**Work to do**
- 1) Reproduce part of the text on buying HUD homes: start at the words "How to make" and end after "net offer to HUD.".
- 2) List every heading in the text on buying HUD homes, in the order they appear.
- 3) Continue the text on buying HUD homes, picking up right after its final sentence.

**Document section**
● ● ● ●

Who can buy a HUD home?
HUD homes can be purchased by anyone. Homes may be purchased by owner-occupants (who have a priority bid period for 10 days), and by investors, who can then bid along with owner occupants. While many HUD homes are considered to be more affordable.

HUD homes are sold at market value.
HUD homes are initially priced for sale at the appraised market value. The buyer may offer any price, but HUD will only agree to offers that provide an acceptable return. Price reductions may take place later if the home does not sell.

Homes offered by HUD are sold "As Is".
It is important to understand that HUD homes are sold in "as is" condition. This means that the condition of the home when you see it is what you will be buying. HUD makes no warranties, does not guarantee the condition of any home, and does not verify that it complies with any local code or zoning requirements. You must make any necessary repairs after the purchase. HUD may make, or give you an allowance for, major system or safety repairs only if you are purchasing with an FHA-insured loan. It is very important that you get a Home Inspection by a licensed professional prior to closing on the sale.

Time limits are important and deadlines must be met.
Generally when you purchase another type of home, you can usually negotiate items within the contract over a period of time. When purchasing a HUD home, this is not possible. In order to be fair to all purchasers, HUD has imposed timetables that must be met or your bid or contract will be cancelled and the home returned to the market. Once your bid is acknowledged as the highest net to HUD, for example, your agent must send in a correct contract within 48 hours or the bid will be cancelled. Generally, closing must take place within 45-60 days.

How to find a HUD home.
As you search this website under 'available homes', you may find homes that have been identified as HUD homes. However, for a complete list in your area, request more information from a Real Estate One associate.

How to make an Offer on a HUD Home
All offers must be submitted by your broker through an electronic bidding process via the computer through the Internet. The electronic bids are stored in the computer system and, at the appropriate time, calculations are automatically performed to determine the apparent highest net offer to HUD.

After acknowledging the seemingly highest bid, HUD will notify the broker to send in a correct, signed sales contract within 48 hours of acceptance. If the contract is not received within 48 hours or is incorrect, the home will be returned to the market or acknowledged to the next highest bidder.

Initial Listing Period
The initial listing period, which is generally the first public listing for HUD homes, is 45 days. During this time, priority is given to owner-occupants who are buying the home as their primary residence. Priority is given for the first ten calendar days as follows:

All owner occupant offers received during the first five days of this initial period are considered to be received simultaneously. On the first business day after this period, these bids are reviewed to determine the highest acceptable offer to HUD.

● ● ● ●

**Provided data**
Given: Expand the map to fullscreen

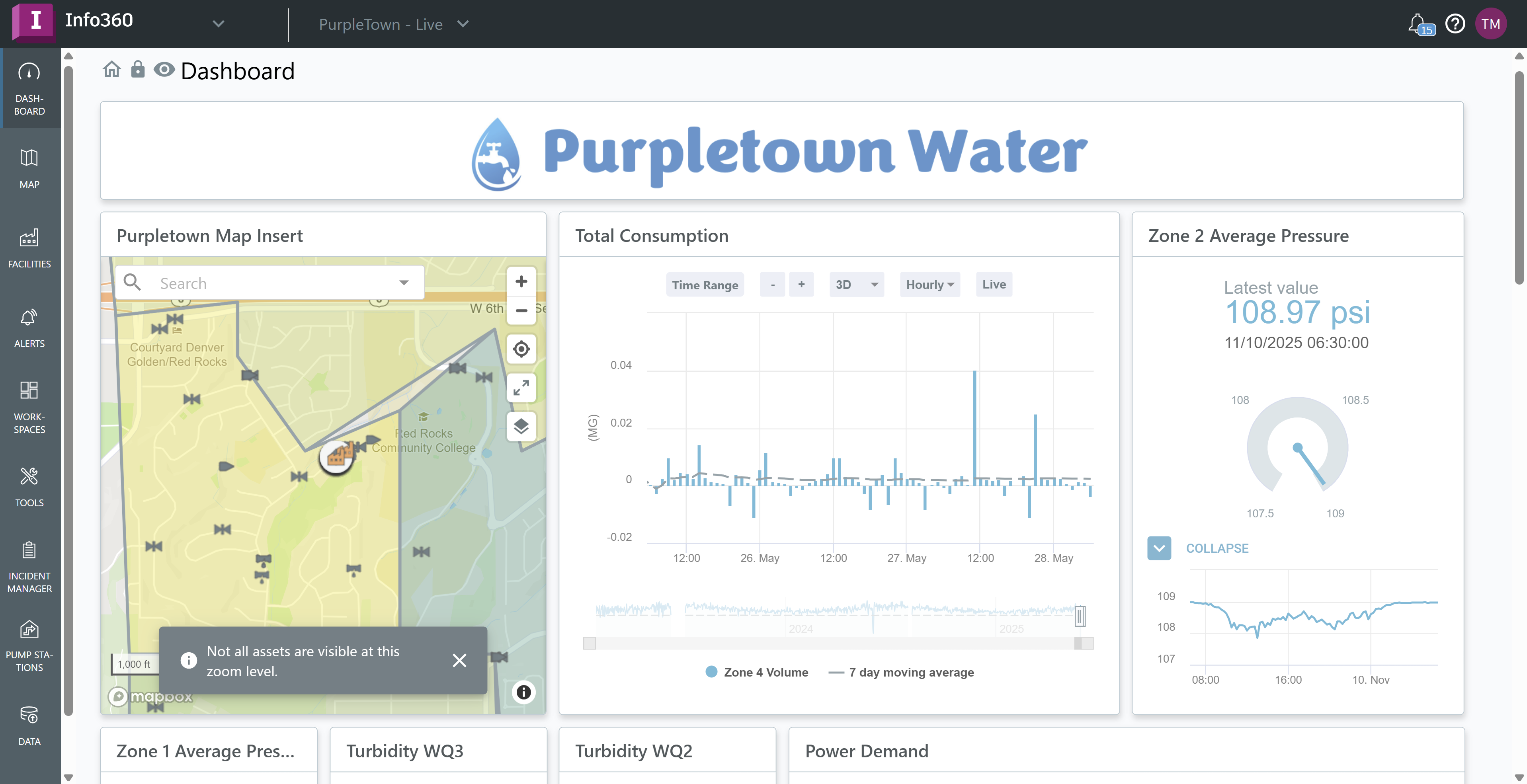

● ● ● ●

**Answers**
- 1)
How to make an Offer on a HUD Home
All offers must be submitted by your broker through an electronic bidding process via the computer through the Internet. The electronic bids are stored in the computer system and, at the appropriate time, calculations are automatically performed to determine the apparent highest net offer to HUD.

- 2)
Who can buy a HUD home?
HUD homes are sold at market value.
Homes offered by HUD are sold "As Is".
Time limits are important and deadlines must be met.
How to find a HUD home.
How to make an Offer on a HUD Home
Initial Listing Period

- 3)
If there is no acceptable bid, bids are reviewed on a daily basis for the remaining five days. Bids received at different times during the day will be considered received simultaneously, and the highest acceptable net bid will be acknowledged on the date opened. If the property remains unsold after ten days, it is made available to investors as well, and bids are reviewed on a daily basis. (Investor bids may be placed at any time but are not reviewed until the 11th day, if the property is still listed.)

An owner-occupant purchaser is defined as a purchaser who intends to use the property as his or her principal residence; a State, governmental entity, tribe, or agency thereof; or a private nonprofit organization. Governmental entities include those with general governmental powers (e.g., a city or county), as well as those with limited or special powers (e.g., public housing agencies).

Subsequent Listing Period
After the initial 45-day listing period, the subsequent listing period begins and runs for 90 days. During this time, properties are available to owner-occupants and investors. Bids are reviewed on a daily basis; bids received at different times during the day will be considered received simultaneously, and the highest acceptable bid will be acknowledged on the date opened. Price reductions may be made during this period. If the property remains unsold, it will continue to be listed.

Contract must be submitted within 48 hours
If your bid is acknowledged, your broker must submit a correct HUD Sales Contract, along with other required forms and Addendums signed by you, to HUD office within 48 hours. You may be required to submit proof of financing commitment or cash to close, along with other items. You should be working with your broker to put the required items in place before you bid on a home, so that you are ready when the time comes.

Closing on a HUD Home
Closings are generally within 45-60 days and held at the closing agent office. After your contract has been received correctly, it will be signed by HUD’s representative on behalf of HUD and returned to your agent along with a contract acceptance letter. The letter will give you up to 60 days to close. Once you are ready to close, you and your agent must schedule the date with the closing agent indicated on the letter, who also receives a copy of your contract. HUD’s representative does not set the closing date; it is up to you.

If you use the HUD closing agent, HUD pays their fees. You may use your own closing company, but then you must pay the fees. If you use your own closing company, they must work with the HUD agent on some legal items.

HUD will pay some closing and sales commission costs
Generally, HUD will pay up to a certain percentage of a broker's commission cost. In addition, HUD will pay up to a percentage for standard closing cost items (excluding the closing agent fee which is paid for separately). These items are designated by the buyer and may include discount points, loan fees, title costs, surveys, and other items. HUD will also generally pay any outstanding seller costs such as outstanding tax or utility bills which relate to HUD's ownership. You agent will know commission fees for your area.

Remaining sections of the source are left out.